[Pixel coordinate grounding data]
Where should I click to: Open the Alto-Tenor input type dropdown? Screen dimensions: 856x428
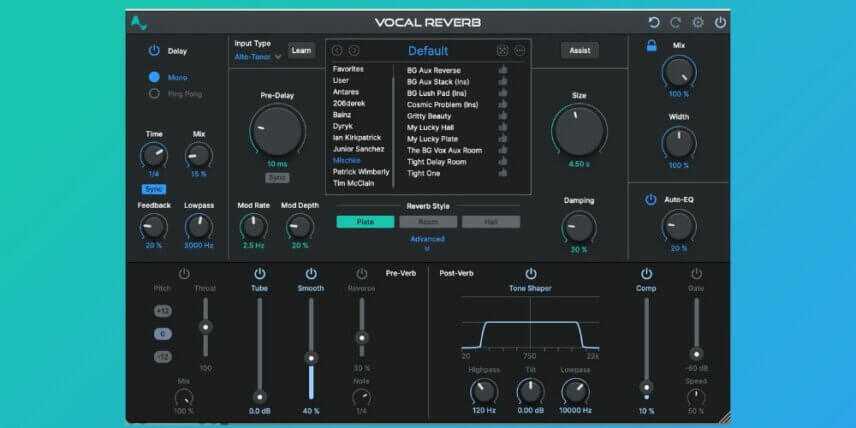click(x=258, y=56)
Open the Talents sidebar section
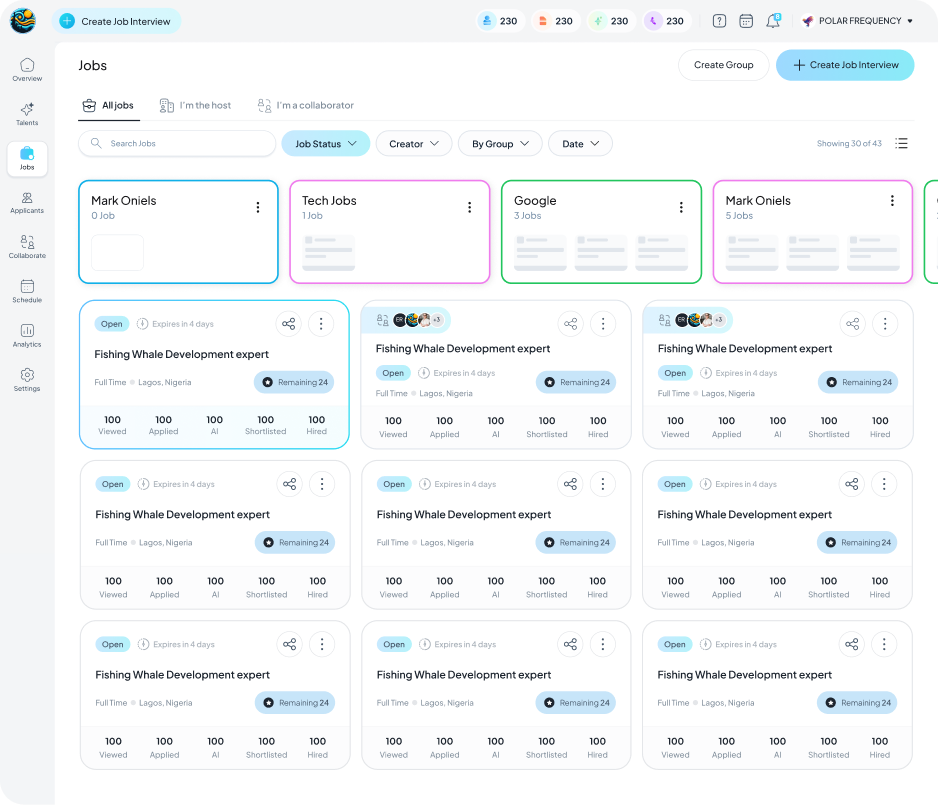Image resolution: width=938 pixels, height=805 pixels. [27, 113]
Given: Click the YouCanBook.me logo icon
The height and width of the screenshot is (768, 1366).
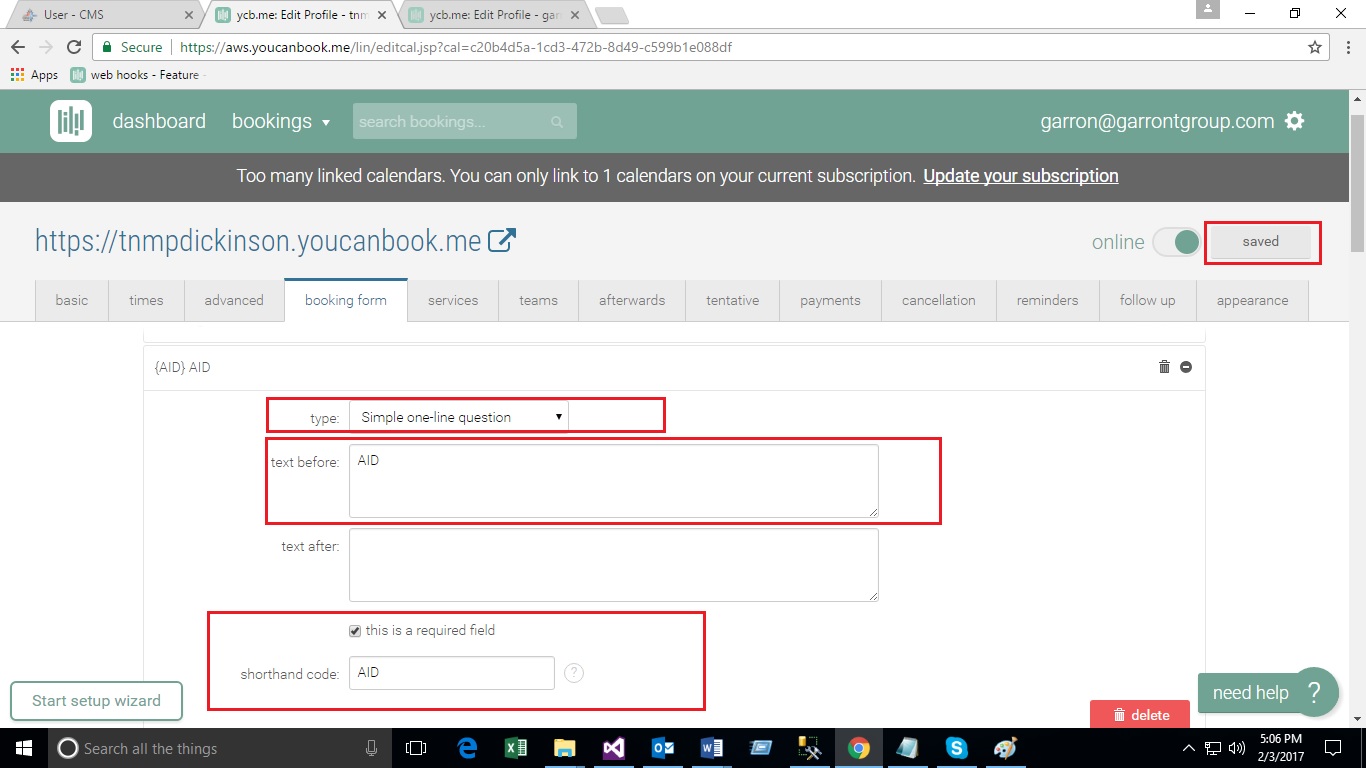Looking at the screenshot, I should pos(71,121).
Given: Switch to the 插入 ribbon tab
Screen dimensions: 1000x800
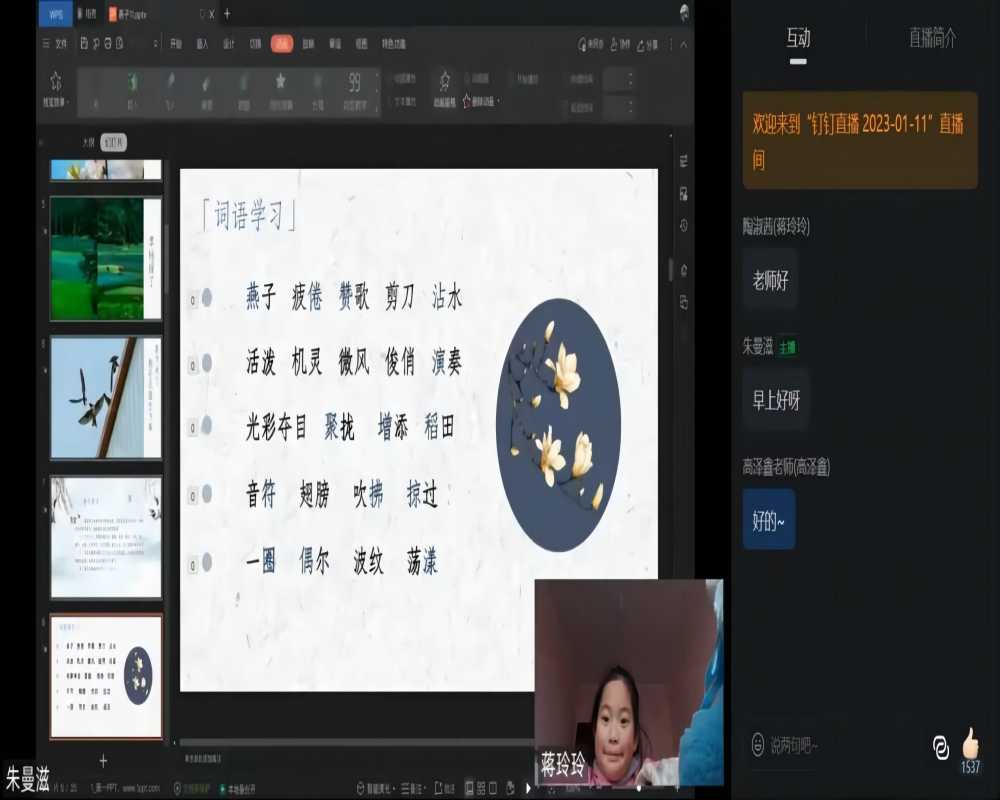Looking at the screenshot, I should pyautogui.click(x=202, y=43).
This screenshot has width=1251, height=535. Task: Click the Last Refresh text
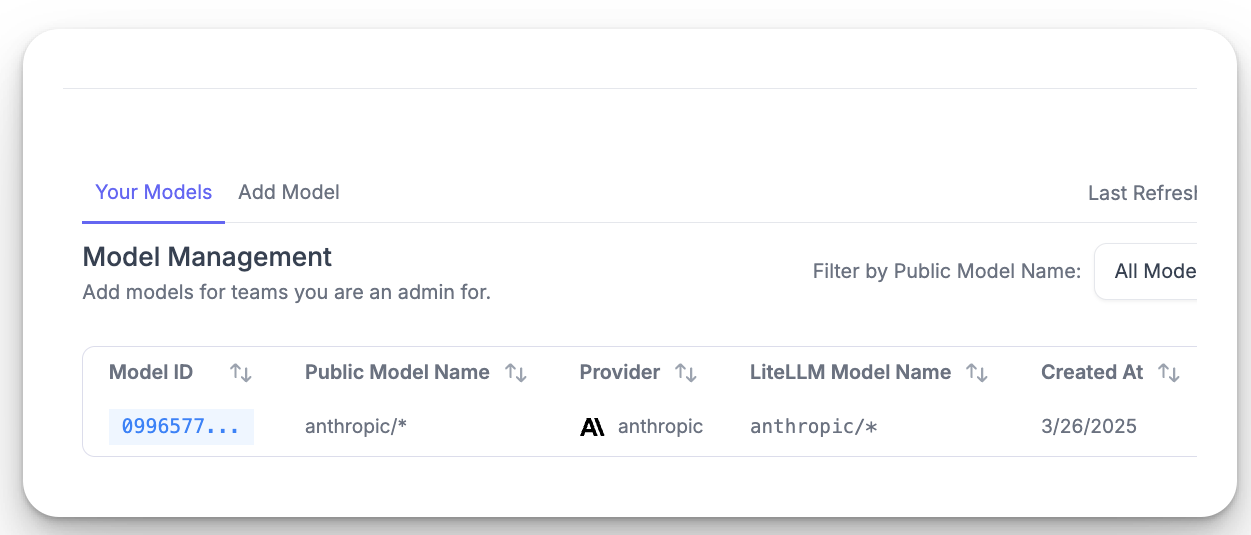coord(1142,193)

▶ **What you will do**
Give every entry again verbatim, with no pictures.

▶ **Output of the exercise**
Where should I click to: Open the Alto-Tenor input type dropdown? Screen dimensions: 856x428
click(x=258, y=56)
Open the Talents sidebar section
Image resolution: width=938 pixels, height=805 pixels. [27, 113]
Given: Click the YouCanBook.me logo icon
The height and width of the screenshot is (768, 1366).
Looking at the screenshot, I should pos(71,121).
Given: Switch to the 插入 ribbon tab
Screen dimensions: 1000x800
Looking at the screenshot, I should pyautogui.click(x=202, y=43).
This screenshot has width=1251, height=535. Task: Click the Last Refresh text
coord(1142,193)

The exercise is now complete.